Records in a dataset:
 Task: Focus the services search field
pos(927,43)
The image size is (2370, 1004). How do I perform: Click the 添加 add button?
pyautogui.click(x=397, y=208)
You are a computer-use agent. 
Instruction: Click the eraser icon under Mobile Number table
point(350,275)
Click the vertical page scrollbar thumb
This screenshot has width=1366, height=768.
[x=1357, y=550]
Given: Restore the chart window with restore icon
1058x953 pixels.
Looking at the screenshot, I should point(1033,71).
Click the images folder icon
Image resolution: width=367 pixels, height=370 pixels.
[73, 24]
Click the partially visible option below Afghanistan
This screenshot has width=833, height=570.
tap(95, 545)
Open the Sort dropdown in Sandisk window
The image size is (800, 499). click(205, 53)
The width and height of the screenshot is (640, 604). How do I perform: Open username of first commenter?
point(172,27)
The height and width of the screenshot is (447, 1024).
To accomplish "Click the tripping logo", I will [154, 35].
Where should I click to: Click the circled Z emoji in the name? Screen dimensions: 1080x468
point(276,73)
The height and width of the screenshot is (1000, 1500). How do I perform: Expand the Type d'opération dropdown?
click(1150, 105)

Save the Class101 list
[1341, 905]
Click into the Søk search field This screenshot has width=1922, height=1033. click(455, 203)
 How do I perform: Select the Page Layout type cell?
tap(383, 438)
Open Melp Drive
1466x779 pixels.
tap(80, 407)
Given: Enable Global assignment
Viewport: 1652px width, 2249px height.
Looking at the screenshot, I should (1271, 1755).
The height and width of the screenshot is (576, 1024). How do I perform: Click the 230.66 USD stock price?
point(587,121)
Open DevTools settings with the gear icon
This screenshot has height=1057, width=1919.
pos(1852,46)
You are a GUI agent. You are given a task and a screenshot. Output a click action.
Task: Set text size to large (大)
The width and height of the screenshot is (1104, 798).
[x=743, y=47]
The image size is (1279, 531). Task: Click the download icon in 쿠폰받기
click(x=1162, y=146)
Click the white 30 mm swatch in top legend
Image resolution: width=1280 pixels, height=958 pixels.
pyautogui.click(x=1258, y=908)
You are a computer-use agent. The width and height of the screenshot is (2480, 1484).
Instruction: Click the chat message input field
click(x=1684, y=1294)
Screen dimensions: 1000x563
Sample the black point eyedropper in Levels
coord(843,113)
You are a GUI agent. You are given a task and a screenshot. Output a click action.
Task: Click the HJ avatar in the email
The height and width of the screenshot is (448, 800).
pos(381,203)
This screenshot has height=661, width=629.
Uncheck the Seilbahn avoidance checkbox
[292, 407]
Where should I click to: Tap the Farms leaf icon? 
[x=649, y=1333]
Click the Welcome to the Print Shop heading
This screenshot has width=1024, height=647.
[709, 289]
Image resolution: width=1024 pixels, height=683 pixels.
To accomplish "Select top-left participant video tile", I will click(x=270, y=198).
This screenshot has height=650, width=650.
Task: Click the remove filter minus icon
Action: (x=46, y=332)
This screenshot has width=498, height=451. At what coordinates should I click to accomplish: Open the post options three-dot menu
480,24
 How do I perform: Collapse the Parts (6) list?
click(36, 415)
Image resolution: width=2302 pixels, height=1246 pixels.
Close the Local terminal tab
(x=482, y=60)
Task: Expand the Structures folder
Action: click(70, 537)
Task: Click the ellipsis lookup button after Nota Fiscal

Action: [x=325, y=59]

# INSTRUCTIONS FOR THE TASK
Convert every line of the records above into a Markdown table with the columns "Row" and "Line," numbering the rows in order and leaving out blank lines.

# SOLUTION TO THE PROBLEM
| Row | Line |
|---|---|
| 1 |  Task: Focus the services search field |
| 2 | pos(927,43) |
| 3 | The image size is (2370, 1004). How do I perform: Click the 添加 add button? |
| 4 | pyautogui.click(x=397, y=208) |
| 5 | You are a computer-use agent.  |
| 6 | Instruction: Click the eraser icon under Mobile Number table |
| 7 | point(350,275) |
| 8 | Click the vertical page scrollbar thumb |
| 9 | This screenshot has width=1366, height=768. |
| 10 | [x=1357, y=550] |
| 11 | Given: Restore the chart window with restore icon |
| 12 | 1058x953 pixels. |
| 13 | Looking at the screenshot, I should point(1033,71). |
| 14 | Click the images folder icon |
| 15 | Image resolution: width=367 pixels, height=370 pixels. |
| 16 | [73, 24] |
| 17 | Click the partially visible option below Afghanistan |
| 18 | This screenshot has width=833, height=570. |
| 19 | tap(95, 545) |
| 20 | Open the Sort dropdown in Sandisk window |
| 21 | The image size is (800, 499). click(205, 53) |
| 22 | The width and height of the screenshot is (640, 604). How do I perform: Open username of first commenter? |
| 23 | point(172,27) |
| 24 | The height and width of the screenshot is (447, 1024). |
| 25 | To accomplish "Click the tripping logo", I will [154, 35]. |
| 26 | Where should I click to: Click the circled Z emoji in the name? Screen dimensions: 1080x468 |
| 27 | point(276,73) |
| 28 | The height and width of the screenshot is (1000, 1500). How do I perform: Expand the Type d'opération dropdown? |
| 29 | click(1150, 105) |
| 30 | Save the Class101 list |
| 31 | [1341, 905] |
| 32 | Click into the Søk search field This screenshot has width=1922, height=1033. click(455, 203) |
| 33 |  How do I perform: Select the Page Layout type cell? |
| 34 | tap(383, 438) |
| 35 | Open Melp Drive |
| 36 | 1466x779 pixels. |
| 37 | tap(80, 407) |
| 38 | Given: Enable Global assignment |
| 39 | Viewport: 1652px width, 2249px height. |
| 40 | Looking at the screenshot, I should (1271, 1755). |
| 41 | The height and width of the screenshot is (576, 1024). How do I perform: Click the 230.66 USD stock price? |
| 42 | point(587,121) |
| 43 | Open DevTools settings with the gear icon |
| 44 | This screenshot has height=1057, width=1919. |
| 45 | pos(1852,46) |
| 46 | You are a GUI agent. You are given a task and a screenshot. Output a click action. |
| 47 | Task: Set text size to large (大) |
| 48 | The width and height of the screenshot is (1104, 798). |
| 49 | [x=743, y=47] |
| 50 | The image size is (1279, 531). Task: Click the download icon in 쿠폰받기 |
| 51 | click(x=1162, y=146) |
| 52 | Click the white 30 mm swatch in top legend |
| 53 | Image resolution: width=1280 pixels, height=958 pixels. |
| 54 | pyautogui.click(x=1258, y=908) |
| 55 | You are a computer-use agent. The width and height of the screenshot is (2480, 1484). |
| 56 | Instruction: Click the chat message input field |
| 57 | click(x=1684, y=1294) |
| 58 | Screen dimensions: 1000x563 |
| 59 | Sample the black point eyedropper in Levels |
| 60 | coord(843,113) |
| 61 | You are a GUI agent. You are given a task and a screenshot. Output a click action. |
| 62 | Task: Click the HJ avatar in the email |
| 63 | The height and width of the screenshot is (448, 800). |
| 64 | pos(381,203) |
| 65 | This screenshot has height=661, width=629. |
| 66 | Uncheck the Seilbahn avoidance checkbox |
| 67 | [292, 407] |
| 68 | Where should I click to: Tap the Farms leaf icon?  |
| 69 | [x=649, y=1333] |
| 70 | Click the Welcome to the Print Shop heading |
| 71 | This screenshot has width=1024, height=647. |
| 72 | [709, 289] |
| 73 | Image resolution: width=1024 pixels, height=683 pixels. |
| 74 | To accomplish "Select top-left participant video tile", I will click(x=270, y=198). |
| 75 | This screenshot has height=650, width=650. |
| 76 | Task: Click the remove filter minus icon |
| 77 | Action: (x=46, y=332) |
| 78 | This screenshot has width=498, height=451. At what coordinates should I click to accomplish: Open the post options three-dot menu |
| 79 | 480,24 |
| 80 |  How do I perform: Collapse the Parts (6) list? |
| 81 | click(36, 415) |
| 82 | Image resolution: width=2302 pixels, height=1246 pixels. |
| 83 | Close the Local terminal tab |
| 84 | (x=482, y=60) |
| 85 | Task: Expand the Structures folder |
| 86 | Action: click(70, 537) |
| 87 | Task: Click the ellipsis lookup button after Nota Fiscal |
| 88 | Action: [x=325, y=59] |